▸ **Exercise description**:
Go through the listing and write out each line exactly.

▸ **Data for processing**:
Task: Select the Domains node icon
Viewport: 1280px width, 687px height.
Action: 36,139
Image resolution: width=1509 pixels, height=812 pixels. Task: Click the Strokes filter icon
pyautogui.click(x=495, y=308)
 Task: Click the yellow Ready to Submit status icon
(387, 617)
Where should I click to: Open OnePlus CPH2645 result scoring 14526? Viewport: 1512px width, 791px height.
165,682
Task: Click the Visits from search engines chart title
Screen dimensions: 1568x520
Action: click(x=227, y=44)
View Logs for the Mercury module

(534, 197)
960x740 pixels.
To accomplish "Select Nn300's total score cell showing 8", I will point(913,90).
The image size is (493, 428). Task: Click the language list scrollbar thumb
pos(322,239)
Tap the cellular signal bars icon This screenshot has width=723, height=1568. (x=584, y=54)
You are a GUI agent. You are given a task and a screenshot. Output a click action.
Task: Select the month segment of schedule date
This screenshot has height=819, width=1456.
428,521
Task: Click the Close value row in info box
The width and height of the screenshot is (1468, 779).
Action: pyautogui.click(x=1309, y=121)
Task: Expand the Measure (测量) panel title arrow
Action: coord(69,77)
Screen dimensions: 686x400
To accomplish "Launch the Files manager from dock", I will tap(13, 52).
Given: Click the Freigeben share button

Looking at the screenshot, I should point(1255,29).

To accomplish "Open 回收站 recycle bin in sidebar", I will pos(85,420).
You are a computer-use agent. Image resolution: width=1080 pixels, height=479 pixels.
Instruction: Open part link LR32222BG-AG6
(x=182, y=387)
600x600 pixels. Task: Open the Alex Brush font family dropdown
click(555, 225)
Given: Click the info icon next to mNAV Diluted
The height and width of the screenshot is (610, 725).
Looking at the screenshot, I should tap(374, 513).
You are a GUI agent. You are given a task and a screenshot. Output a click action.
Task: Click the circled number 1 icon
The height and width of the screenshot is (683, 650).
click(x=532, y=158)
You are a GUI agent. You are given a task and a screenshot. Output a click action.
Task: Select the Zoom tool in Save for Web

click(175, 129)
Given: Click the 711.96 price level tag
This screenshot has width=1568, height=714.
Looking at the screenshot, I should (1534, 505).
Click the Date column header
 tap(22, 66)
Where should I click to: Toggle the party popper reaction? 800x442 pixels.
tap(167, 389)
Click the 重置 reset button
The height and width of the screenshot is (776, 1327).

▸ **Task solution**:
Task: Select the Domains node icon
Viewport: 1280px width, 687px height.
Action: 36,139
Image resolution: width=1509 pixels, height=812 pixels. Task: Click the Strokes filter icon
pyautogui.click(x=495, y=308)
 Task: Click the yellow Ready to Submit status icon
(387, 617)
Where should I click to: Open OnePlus CPH2645 result scoring 14526? Viewport: 1512px width, 791px height.
165,682
Task: Click the Visits from search engines chart title
Screen dimensions: 1568x520
Action: click(x=227, y=44)
View Logs for the Mercury module

(534, 197)
960x740 pixels.
To accomplish "Select Nn300's total score cell showing 8", I will point(913,90).
The image size is (493, 428). Task: Click the language list scrollbar thumb
pos(322,239)
Tap the cellular signal bars icon This screenshot has width=723, height=1568. (x=584, y=54)
You are a GUI agent. You are given a task and a screenshot. Output a click action.
Task: Select the month segment of schedule date
This screenshot has height=819, width=1456.
428,521
Task: Click the Close value row in info box
The width and height of the screenshot is (1468, 779).
Action: pyautogui.click(x=1309, y=121)
Task: Expand the Measure (测量) panel title arrow
Action: coord(69,77)
Screen dimensions: 686x400
To accomplish "Launch the Files manager from dock", I will tap(13, 52).
Given: Click the Freigeben share button

Looking at the screenshot, I should point(1255,29).

To accomplish "Open 回收站 recycle bin in sidebar", I will pos(85,420).
You are a computer-use agent. Image resolution: width=1080 pixels, height=479 pixels.
Instruction: Open part link LR32222BG-AG6
(x=182, y=387)
600x600 pixels. Task: Open the Alex Brush font family dropdown
click(555, 225)
Given: Click the info icon next to mNAV Diluted
The height and width of the screenshot is (610, 725).
Looking at the screenshot, I should tap(374, 513).
You are a GUI agent. You are given a task and a screenshot. Output a click action.
Task: Click the circled number 1 icon
The height and width of the screenshot is (683, 650).
click(x=532, y=158)
You are a GUI agent. You are given a task and a screenshot. Output a click action.
Task: Select the Zoom tool in Save for Web

click(175, 129)
Given: Click the 711.96 price level tag
This screenshot has width=1568, height=714.
Looking at the screenshot, I should (1534, 505).
Click the Date column header
 tap(22, 66)
Where should I click to: Toggle the party popper reaction? 800x442 pixels.
tap(167, 389)
Click the 重置 reset button
The height and width of the screenshot is (776, 1327).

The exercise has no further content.